DOCUMENT SECTION:
Q: What is azodicarbonamide? It is a chemical whose primary use is “in the production of foamed plastics.” In the United States it is also used as a food additive and flour bleaching agent. Q: Why is it in my bread?  According to Mark Rubi, the former baker and owner of The Lick Skillet Bakery in Boulder, Colorado, the answer is “I don’t know.” He says, “The necessary ingredients in bread are pretty basic. You need flour, water, yeast, and salt for sure. And then maybe add a little olive oil for dough consistency and a little sugar to get the yeast going. Anything else you add should just be for flavoring.” He goes on to add, “It’s strange, I look at the commercial breads available these days and the ingredient lists are scary. Take fast food, for example, the typical bun at a fast food burger chain has 20 or more chemicals in addition to the main ingredients! Is this really something I want to be eating?” Read more here: http://www.examiner.com/article/azodicarbonamide-another-reason-to-avoid-most-bread

Yes, let’s ask an artisan baker his opinion on food-additives in mass-produced bread. Of course his answer would be “I don’t know”, he’s a baker, not an organic chemist. The simple answer as to why azodicarbonamide is used in bread is this: Yeast is unreliable. Conventional bread recipes hold baker’s yeast, or Saccharomyces cerevisiae as a key ingredient. The yeast is a leavening agent: It converts the sugars present in the dough into the gas carbon dioxide (CO2). This causes the dough to expand and rise as the gas forms pockets or bubbles. When the dough is baked, the yeast dies and the air pockets give the bread a soft, spongy texture.Azodicarbonamide, the chemical in question, does exactly the same thing. The reason it’s used in place of yeast is because it’s much easier to calculate the exact amount of azodicarbonamide required. Yeasts, being biological entities, can vary wildly in their leavening power. azodicarbonamide, being a solely chemical entity, does not. “Wonder Bread™” and other mass-produced enriched bread products are made to look, feel, and taste a certain way. The Wonder Bread that was made in a factory in Canada needs to look identical to the bread made in a factory in the United States, because this is what consumers have come to expect. Bread items like this are not harmful in any way, shape, or form. They actually hold a slight advantage over conventional bread products, as they’re ‘enriched’ — meaning that they have added nutrients. When the bread enrichment program started, it became known as the “Quiet Miracle”. It virtually eliminated diseases like Beriberi and Pellagra in the United States, and provided a wealth of nutrients in a product that people were already consuming. Compare the iodization of salt, or the fluoridation of water.

DATA FOR ANALYSIS:

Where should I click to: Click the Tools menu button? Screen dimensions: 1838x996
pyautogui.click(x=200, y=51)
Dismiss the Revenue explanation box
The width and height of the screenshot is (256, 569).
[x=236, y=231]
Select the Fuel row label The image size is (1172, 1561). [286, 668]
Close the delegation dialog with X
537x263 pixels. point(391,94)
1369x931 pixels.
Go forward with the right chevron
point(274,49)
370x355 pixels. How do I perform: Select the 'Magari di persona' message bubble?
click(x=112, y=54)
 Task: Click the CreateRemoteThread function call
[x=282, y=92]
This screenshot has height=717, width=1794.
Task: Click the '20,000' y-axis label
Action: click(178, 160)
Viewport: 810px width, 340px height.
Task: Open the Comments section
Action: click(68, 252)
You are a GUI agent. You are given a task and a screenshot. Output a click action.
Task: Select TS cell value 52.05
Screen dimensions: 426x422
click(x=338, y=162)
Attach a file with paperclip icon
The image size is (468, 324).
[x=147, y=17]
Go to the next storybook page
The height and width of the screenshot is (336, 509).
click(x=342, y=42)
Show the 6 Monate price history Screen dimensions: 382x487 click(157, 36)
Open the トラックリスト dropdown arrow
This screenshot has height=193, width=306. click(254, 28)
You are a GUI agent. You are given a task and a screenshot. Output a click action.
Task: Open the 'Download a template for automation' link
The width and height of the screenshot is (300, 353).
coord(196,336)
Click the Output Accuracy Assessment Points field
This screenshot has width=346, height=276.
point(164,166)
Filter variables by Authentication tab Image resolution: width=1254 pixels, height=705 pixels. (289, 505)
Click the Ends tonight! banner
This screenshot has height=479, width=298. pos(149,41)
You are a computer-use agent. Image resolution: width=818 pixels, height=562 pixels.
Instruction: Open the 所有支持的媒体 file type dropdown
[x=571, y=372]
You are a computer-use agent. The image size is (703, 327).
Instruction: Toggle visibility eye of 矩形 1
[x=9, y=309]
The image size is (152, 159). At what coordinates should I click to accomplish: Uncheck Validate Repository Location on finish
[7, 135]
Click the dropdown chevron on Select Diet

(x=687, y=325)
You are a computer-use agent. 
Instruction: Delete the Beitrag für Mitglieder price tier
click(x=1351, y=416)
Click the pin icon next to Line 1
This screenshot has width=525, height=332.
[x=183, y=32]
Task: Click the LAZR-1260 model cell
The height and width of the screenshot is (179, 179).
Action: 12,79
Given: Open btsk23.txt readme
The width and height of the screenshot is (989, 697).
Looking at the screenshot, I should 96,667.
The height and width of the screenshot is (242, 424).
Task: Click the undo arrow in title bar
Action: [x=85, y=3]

WHAT THE TASK REQUIRES:
According to the text on azodicarbonamide in bread, what is the chemical's primary use? The material has nothing to do with the text.

RESULT OF THIS TASK:
Its primary use is in the production of foamed plastics.